VAR2CSA-based vaccine development will be compromised if:

  • • CSA is not the only clinically significant host receptor for placental sequestration of Plasmodium falciparum IEs

  • • VAR2CSA is not the only clinically significant P. falciparum ligand mediating CSA-specific placental sequestration of IEs

  • • The pathogenesis of malaria in pregnancy depends critically and directly on parasite populations sequestering outside the placenta

  • • Antibodies to CSA-adhering IEs cannot adequately control placental parasitemia

  • • Interclonal diversity of VAR2CSA prevents its use in vaccination

  • • Sufficient funding for preclinical research and clinical trials is not available

Key issues

  • • The major part of the problem of maternal and infant morbidity and mortality related to malaria in pregnancy is the result of placental Plasmodium falciparum infections in women living in areas of stable P. falciparum transmission.

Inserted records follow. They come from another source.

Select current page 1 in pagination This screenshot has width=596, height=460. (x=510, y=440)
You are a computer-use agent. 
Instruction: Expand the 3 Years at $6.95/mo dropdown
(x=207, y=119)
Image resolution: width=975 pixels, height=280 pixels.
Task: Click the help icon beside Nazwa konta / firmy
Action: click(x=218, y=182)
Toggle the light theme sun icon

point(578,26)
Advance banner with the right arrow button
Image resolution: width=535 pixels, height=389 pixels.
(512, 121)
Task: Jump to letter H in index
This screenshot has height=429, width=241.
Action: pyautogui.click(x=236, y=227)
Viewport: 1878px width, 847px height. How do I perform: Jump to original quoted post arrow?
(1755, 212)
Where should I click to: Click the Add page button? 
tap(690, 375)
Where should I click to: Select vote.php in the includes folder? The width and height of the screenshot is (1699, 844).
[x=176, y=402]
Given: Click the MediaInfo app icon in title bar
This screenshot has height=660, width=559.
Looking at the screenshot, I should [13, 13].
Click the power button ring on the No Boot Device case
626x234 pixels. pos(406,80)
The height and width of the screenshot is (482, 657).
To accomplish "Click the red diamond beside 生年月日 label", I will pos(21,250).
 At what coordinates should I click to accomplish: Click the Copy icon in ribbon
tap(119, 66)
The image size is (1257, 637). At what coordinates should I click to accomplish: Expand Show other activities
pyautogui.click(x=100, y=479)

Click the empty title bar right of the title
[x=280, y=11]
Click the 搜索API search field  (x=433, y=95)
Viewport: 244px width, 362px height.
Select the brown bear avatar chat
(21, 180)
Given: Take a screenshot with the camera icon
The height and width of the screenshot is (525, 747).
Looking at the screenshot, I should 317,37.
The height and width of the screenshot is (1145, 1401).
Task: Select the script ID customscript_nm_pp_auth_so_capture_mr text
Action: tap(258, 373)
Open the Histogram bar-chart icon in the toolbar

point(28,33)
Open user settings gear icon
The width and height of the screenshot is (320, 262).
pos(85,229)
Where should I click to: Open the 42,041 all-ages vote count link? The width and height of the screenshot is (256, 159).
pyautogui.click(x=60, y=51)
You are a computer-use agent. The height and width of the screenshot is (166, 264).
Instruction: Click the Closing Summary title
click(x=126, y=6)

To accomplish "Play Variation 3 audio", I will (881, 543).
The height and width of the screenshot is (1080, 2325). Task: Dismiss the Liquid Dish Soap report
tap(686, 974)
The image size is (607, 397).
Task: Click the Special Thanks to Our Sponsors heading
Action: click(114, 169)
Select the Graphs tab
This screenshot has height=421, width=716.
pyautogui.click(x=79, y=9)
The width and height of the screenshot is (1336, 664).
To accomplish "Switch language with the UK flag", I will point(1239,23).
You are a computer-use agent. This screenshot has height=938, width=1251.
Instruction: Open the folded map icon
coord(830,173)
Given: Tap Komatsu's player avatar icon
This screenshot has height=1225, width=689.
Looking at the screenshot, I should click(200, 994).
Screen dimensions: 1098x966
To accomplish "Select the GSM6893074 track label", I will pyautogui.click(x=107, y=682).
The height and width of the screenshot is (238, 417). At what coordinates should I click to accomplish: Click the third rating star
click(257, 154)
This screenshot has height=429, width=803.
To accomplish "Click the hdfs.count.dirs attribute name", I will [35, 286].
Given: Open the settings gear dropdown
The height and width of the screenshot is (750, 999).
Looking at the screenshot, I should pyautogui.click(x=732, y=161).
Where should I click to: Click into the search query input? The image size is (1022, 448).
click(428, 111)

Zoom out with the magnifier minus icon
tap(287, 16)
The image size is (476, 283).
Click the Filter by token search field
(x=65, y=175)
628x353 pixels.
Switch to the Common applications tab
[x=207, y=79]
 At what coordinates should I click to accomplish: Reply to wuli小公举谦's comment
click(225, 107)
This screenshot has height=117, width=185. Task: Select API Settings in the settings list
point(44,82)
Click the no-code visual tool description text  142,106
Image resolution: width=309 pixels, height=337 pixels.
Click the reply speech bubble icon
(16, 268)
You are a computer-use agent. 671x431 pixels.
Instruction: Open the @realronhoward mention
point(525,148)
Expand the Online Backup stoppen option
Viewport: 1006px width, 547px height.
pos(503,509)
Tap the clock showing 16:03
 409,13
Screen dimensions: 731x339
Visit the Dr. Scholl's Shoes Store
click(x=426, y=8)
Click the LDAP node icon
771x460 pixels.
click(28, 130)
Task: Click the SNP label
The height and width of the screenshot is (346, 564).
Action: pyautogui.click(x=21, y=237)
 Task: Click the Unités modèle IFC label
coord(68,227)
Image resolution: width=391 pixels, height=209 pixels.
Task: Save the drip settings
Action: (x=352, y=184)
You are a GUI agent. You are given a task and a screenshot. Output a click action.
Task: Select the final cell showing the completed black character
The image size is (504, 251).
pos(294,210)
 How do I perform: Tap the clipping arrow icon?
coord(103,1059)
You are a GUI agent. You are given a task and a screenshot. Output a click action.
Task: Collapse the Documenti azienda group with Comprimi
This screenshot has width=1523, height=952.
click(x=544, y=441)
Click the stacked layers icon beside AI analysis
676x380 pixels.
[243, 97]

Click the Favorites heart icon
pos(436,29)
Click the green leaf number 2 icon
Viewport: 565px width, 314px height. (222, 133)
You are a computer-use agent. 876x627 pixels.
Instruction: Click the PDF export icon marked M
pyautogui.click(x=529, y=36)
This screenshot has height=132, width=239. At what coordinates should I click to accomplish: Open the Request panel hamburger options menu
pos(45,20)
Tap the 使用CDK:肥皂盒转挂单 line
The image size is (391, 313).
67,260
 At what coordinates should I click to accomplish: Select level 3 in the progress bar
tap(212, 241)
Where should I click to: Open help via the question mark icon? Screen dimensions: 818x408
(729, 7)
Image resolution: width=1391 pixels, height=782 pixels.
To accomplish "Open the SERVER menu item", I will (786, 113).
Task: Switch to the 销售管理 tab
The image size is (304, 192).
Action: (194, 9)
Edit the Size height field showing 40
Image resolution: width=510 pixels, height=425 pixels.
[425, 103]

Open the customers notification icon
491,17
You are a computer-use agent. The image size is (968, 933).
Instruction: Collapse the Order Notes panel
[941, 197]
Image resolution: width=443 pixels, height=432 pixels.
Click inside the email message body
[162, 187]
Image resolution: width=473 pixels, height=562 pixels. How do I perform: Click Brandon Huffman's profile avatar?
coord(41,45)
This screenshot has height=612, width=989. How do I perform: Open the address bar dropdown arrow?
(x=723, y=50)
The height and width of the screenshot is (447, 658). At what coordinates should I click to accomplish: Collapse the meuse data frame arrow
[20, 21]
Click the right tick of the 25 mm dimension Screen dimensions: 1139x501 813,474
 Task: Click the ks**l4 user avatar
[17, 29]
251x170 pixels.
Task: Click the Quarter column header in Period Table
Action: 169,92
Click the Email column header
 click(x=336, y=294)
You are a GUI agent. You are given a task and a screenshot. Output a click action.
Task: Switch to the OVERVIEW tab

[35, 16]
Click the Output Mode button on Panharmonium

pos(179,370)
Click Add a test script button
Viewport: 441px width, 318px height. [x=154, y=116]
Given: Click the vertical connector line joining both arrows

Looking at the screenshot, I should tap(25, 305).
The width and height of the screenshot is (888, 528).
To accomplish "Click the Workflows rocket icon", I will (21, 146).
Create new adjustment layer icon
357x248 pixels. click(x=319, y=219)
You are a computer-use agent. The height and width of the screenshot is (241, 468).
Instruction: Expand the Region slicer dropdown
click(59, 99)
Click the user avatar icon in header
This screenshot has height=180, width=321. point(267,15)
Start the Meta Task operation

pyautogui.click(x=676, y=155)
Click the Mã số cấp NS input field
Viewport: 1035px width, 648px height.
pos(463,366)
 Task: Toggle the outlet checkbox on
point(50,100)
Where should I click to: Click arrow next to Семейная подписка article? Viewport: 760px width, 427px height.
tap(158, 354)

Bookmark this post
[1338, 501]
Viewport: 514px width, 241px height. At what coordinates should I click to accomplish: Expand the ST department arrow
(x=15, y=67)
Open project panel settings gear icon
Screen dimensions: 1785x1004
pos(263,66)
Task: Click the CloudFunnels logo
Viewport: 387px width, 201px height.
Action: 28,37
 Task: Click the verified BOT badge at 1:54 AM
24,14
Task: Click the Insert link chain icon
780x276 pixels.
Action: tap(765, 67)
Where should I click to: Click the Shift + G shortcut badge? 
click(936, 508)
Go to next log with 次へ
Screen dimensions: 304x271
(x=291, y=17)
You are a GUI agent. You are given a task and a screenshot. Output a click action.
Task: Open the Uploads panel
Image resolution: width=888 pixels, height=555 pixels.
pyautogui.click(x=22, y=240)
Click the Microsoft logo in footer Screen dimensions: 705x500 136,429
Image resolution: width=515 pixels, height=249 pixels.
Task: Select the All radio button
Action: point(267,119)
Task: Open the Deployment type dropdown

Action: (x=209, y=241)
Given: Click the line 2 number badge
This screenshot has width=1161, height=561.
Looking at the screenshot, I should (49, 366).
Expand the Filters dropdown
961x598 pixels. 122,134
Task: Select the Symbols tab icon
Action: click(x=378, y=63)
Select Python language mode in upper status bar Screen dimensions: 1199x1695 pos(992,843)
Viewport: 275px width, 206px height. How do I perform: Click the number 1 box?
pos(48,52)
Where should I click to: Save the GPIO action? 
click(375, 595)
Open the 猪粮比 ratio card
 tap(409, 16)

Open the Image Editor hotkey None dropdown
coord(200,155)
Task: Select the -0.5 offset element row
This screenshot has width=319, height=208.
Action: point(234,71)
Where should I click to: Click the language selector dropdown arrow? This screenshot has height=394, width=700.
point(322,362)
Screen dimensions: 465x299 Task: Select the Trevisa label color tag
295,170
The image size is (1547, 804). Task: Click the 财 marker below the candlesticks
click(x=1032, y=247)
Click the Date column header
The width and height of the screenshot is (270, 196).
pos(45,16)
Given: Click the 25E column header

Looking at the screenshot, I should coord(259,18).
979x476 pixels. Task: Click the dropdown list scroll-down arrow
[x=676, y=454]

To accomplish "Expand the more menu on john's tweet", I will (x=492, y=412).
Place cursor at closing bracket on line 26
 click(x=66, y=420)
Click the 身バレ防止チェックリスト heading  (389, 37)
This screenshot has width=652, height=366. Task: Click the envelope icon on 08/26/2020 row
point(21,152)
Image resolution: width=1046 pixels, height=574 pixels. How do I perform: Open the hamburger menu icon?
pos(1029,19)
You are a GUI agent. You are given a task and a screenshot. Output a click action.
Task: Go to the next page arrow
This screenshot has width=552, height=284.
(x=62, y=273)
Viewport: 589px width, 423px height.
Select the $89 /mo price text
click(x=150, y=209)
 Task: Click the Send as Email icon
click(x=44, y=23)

  • • The particular virulence of P. falciparum malaria is related to the expression of proteins (in particular PfEMP1) on the infected erythrocyte surface, where they mediate adhesion to a range of vascular host receptors.

  • • Placental sequestration of infected erythrocytes is mediated by the PfEMP1 protein VAR2CSA. This parasite ligand has nanomolar affinity for the placental host receptor chondroitin sulfate A (CSA).

  • • There is no firm evidence supporting a direct role of P. falciparum parasites not expressing VAR2CSA in the pathogenesis of malaria in pregnancy.

  • • Clinical protection against adverse pregnancy outcome due to placental malaria is mediated by IgG with specificity for CSA-adhering, VAR2CSA-expressing infected erythrocytes.

  • • Interclonally conserved and functionally important epitopes that could be exploited in the development of a vaccine against placental malaria are present in VAR2CSA.

  • • Inadequate funding appears to be the most serious obstacle to the successful development of a VAR2CSA-based vaccine to protect against maternal and neonatal morbidity and mortality in areas of stable transmission of P. falciparum parasites.

Financial & competing interests disclosure

The author is listed as a co-inventor of patent P33116PC01-WO2004067559 A, (30 December 2003): ‘Compounds useful in the diagnosis and treatment of pregnancy-associated malaria’. The author has no other relevant affiliations or financial involvement with any organization or entity with a financial interest in or financial conflict with the subject matter or materials discussed in the manuscript apart from those disclosed.

No writing assistance was utilized in the production of this manuscript.

Notes

CSA: Chondroitin sulfate A; IE: Infected erythrocytes.